Work request:
Below are the entries. Transcribe exactly the lines from the one with "falls back (87, 1211)" through the one with "Home (9, 88)", ends included, and leave out all others.

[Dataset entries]

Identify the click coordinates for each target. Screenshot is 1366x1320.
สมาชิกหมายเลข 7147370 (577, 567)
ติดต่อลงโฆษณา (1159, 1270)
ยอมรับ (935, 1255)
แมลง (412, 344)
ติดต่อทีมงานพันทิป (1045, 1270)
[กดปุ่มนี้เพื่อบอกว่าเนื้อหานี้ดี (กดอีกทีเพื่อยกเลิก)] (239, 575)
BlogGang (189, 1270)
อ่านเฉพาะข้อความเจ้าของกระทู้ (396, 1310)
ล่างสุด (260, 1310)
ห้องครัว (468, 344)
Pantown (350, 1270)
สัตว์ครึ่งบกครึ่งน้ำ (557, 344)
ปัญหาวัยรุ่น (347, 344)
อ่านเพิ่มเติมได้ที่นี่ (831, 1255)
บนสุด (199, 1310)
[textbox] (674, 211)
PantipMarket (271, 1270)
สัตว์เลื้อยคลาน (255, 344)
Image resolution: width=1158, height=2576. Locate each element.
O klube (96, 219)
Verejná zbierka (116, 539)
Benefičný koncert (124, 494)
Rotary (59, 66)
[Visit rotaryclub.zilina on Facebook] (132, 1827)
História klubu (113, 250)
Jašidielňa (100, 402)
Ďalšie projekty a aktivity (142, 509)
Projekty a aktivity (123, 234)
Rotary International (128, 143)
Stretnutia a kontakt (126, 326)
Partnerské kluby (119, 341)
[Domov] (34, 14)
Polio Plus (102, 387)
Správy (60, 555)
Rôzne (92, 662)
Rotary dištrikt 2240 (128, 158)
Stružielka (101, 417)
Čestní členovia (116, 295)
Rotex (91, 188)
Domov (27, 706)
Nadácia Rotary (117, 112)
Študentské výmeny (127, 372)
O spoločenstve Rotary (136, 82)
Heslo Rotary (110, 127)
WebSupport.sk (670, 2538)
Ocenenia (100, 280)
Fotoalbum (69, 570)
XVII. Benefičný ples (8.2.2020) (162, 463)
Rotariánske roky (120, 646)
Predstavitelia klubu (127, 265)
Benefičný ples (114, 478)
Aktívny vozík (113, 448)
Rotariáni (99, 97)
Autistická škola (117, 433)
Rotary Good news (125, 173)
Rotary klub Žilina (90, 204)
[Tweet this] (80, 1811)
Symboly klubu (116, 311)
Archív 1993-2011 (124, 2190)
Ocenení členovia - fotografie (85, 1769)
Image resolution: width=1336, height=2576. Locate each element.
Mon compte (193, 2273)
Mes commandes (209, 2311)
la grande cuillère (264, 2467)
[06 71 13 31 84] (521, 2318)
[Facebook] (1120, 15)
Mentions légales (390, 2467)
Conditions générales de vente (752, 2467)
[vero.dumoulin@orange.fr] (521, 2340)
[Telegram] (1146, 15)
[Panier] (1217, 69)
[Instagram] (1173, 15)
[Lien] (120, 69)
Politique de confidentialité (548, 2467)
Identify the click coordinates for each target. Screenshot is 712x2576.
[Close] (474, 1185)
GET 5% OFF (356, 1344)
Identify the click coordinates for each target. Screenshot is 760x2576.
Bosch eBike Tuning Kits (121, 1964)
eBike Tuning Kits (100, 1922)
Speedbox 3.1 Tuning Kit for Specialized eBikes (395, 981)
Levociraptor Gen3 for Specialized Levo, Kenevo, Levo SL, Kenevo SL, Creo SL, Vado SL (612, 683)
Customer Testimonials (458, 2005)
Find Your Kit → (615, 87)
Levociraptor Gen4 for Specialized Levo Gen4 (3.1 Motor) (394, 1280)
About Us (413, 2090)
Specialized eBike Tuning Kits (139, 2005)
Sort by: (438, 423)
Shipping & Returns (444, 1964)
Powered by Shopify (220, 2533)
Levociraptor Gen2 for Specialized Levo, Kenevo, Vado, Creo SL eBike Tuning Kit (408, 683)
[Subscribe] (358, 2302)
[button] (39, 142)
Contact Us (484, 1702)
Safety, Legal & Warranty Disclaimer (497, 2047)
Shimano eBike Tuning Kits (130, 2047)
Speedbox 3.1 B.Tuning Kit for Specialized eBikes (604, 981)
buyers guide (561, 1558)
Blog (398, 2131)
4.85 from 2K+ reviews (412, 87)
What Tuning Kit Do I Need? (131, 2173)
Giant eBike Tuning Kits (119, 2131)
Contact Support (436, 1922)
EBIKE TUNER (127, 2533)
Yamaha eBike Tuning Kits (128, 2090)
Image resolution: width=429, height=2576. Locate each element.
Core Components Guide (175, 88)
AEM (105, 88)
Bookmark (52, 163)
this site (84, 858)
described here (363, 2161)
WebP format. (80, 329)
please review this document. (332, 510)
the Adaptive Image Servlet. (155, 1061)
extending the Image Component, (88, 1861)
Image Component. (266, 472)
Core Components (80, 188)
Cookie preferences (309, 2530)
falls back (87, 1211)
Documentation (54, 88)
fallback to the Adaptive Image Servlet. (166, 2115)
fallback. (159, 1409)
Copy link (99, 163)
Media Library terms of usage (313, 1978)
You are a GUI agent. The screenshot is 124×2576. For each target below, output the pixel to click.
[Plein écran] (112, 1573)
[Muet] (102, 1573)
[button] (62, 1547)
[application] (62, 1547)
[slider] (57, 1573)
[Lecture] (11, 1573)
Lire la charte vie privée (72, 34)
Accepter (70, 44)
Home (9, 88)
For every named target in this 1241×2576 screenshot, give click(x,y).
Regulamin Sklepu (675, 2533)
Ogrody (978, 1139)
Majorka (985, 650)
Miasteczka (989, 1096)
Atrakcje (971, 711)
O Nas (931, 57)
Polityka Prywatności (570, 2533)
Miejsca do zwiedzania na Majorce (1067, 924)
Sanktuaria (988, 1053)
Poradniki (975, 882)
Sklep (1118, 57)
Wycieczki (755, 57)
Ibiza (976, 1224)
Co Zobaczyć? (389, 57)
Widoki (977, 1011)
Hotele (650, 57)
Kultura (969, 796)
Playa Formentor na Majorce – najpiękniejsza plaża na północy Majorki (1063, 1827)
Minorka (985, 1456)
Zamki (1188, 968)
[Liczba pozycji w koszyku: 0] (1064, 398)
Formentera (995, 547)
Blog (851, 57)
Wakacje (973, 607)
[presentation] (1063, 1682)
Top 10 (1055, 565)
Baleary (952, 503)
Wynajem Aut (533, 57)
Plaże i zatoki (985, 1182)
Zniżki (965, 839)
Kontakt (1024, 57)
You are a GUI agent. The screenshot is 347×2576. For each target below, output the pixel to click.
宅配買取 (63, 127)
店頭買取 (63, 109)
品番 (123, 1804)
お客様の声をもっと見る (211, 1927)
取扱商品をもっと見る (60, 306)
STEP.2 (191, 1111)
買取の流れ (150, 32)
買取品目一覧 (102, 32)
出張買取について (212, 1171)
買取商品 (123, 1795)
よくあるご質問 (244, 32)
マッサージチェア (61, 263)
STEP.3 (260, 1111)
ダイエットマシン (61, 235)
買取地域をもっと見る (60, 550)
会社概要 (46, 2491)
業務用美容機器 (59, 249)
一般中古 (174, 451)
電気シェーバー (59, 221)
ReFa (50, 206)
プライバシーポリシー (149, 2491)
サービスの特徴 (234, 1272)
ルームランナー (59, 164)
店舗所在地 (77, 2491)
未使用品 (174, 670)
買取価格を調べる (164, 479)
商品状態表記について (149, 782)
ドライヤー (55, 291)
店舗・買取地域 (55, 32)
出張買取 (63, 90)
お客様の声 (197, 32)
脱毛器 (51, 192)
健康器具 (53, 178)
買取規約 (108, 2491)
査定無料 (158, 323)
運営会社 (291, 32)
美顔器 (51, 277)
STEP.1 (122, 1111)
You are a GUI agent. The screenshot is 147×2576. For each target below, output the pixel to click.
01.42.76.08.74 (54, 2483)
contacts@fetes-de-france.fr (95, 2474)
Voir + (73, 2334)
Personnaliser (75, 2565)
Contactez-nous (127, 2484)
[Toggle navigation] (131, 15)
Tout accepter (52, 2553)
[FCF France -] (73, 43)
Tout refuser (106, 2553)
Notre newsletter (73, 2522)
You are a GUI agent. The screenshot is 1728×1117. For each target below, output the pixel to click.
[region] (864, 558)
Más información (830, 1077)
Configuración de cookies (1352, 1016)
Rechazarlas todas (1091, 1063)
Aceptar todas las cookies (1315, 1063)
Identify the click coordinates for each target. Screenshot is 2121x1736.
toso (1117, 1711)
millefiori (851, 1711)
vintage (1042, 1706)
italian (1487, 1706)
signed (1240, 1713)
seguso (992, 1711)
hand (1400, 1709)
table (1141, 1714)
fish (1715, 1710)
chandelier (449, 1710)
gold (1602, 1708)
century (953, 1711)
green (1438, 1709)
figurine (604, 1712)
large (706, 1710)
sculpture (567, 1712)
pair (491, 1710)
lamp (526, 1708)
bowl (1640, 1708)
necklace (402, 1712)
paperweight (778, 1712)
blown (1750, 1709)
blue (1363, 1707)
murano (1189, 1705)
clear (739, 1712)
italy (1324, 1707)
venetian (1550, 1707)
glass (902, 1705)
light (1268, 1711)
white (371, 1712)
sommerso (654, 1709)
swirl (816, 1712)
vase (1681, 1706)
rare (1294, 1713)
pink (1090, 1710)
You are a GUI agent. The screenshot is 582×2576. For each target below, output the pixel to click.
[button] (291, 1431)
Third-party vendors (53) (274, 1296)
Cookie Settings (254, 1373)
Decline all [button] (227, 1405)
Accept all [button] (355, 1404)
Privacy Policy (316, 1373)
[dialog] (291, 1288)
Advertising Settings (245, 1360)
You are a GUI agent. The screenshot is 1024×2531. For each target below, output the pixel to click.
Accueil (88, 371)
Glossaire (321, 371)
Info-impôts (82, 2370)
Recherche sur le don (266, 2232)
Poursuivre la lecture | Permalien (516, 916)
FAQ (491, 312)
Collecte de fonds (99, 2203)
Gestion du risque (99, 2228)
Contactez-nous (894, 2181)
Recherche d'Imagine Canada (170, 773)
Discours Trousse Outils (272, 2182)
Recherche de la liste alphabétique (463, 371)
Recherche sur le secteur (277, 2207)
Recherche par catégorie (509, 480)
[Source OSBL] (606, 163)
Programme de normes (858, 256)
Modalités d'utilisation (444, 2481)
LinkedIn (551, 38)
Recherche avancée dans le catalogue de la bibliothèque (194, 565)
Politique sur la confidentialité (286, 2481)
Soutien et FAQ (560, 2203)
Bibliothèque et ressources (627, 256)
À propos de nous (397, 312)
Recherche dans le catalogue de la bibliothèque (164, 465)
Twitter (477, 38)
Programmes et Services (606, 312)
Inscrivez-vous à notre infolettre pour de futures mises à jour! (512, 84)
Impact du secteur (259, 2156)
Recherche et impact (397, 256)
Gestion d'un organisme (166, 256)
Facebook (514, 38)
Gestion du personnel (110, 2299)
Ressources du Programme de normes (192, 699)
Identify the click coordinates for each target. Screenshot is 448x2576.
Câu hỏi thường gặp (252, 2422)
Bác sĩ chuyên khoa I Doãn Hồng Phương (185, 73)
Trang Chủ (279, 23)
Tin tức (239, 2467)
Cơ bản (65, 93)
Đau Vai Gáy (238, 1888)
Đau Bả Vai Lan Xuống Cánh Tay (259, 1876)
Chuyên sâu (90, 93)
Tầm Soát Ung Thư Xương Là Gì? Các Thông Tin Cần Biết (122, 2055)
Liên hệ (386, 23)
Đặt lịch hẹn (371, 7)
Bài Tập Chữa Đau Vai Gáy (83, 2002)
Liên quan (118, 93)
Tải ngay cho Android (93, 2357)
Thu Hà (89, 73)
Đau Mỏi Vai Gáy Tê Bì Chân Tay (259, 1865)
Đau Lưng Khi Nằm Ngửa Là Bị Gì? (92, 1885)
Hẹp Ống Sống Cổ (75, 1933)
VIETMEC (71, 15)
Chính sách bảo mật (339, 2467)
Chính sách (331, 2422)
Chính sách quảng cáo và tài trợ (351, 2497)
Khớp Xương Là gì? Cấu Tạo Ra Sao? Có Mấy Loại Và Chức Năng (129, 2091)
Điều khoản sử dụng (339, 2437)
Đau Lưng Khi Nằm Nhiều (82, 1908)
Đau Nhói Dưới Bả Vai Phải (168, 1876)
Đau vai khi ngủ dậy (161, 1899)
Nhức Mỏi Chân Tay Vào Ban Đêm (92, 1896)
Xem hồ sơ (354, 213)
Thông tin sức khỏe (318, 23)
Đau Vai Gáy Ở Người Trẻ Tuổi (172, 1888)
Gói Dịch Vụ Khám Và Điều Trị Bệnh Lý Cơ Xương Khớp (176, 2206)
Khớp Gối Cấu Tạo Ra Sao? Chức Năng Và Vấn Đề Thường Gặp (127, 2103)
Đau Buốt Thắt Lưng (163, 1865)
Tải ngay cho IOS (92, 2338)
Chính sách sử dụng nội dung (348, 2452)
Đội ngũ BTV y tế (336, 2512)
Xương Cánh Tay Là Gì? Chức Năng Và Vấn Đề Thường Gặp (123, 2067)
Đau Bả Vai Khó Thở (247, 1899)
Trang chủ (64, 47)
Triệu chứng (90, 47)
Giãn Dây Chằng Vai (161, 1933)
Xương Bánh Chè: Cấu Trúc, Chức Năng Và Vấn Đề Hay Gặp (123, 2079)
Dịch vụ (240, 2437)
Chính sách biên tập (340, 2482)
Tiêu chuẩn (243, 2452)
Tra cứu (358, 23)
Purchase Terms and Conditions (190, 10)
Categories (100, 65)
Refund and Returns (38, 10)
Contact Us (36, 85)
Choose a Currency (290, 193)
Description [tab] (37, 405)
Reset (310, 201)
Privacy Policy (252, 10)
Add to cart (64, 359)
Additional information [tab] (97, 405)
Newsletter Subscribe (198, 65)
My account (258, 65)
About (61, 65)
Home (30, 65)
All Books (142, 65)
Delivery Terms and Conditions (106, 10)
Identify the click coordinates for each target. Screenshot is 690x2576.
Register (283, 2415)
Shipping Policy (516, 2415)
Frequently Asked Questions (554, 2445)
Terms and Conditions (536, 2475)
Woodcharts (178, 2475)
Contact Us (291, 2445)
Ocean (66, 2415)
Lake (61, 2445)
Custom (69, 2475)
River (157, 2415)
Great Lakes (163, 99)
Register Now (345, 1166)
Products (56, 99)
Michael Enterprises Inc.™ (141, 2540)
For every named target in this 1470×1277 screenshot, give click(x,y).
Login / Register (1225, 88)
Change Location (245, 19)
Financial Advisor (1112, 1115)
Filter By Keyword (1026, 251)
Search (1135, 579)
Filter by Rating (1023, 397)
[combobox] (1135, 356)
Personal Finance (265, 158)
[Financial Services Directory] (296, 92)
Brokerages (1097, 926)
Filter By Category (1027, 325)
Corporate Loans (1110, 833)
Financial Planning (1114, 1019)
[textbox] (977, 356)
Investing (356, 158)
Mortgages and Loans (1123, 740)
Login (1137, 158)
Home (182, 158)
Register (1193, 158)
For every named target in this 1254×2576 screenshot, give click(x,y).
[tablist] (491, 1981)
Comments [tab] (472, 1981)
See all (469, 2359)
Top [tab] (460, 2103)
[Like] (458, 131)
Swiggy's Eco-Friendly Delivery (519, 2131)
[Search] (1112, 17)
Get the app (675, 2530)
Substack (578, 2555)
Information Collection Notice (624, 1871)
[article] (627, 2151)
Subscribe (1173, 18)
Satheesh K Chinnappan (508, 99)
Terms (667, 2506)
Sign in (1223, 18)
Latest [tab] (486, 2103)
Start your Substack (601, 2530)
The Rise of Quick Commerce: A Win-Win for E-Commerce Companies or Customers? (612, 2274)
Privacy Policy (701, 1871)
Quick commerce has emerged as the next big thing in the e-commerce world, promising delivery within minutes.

Finished exercise:
falls back (87, 1211)
Documentation (54, 88)
fallback to the Adaptive Image Servlet. (166, 2115)
fallback. (159, 1409)
Copy link (99, 163)
Media Library terms of usage (313, 1978)
You are a GUI agent. The screenshot is 124×2576. For each target below, output the pixel to click.
[Plein écran] (112, 1573)
[Muet] (102, 1573)
[button] (62, 1547)
[application] (62, 1547)
[slider] (57, 1573)
[Lecture] (11, 1573)
Lire la charte vie privée (72, 34)
Accepter (70, 44)
Home (9, 88)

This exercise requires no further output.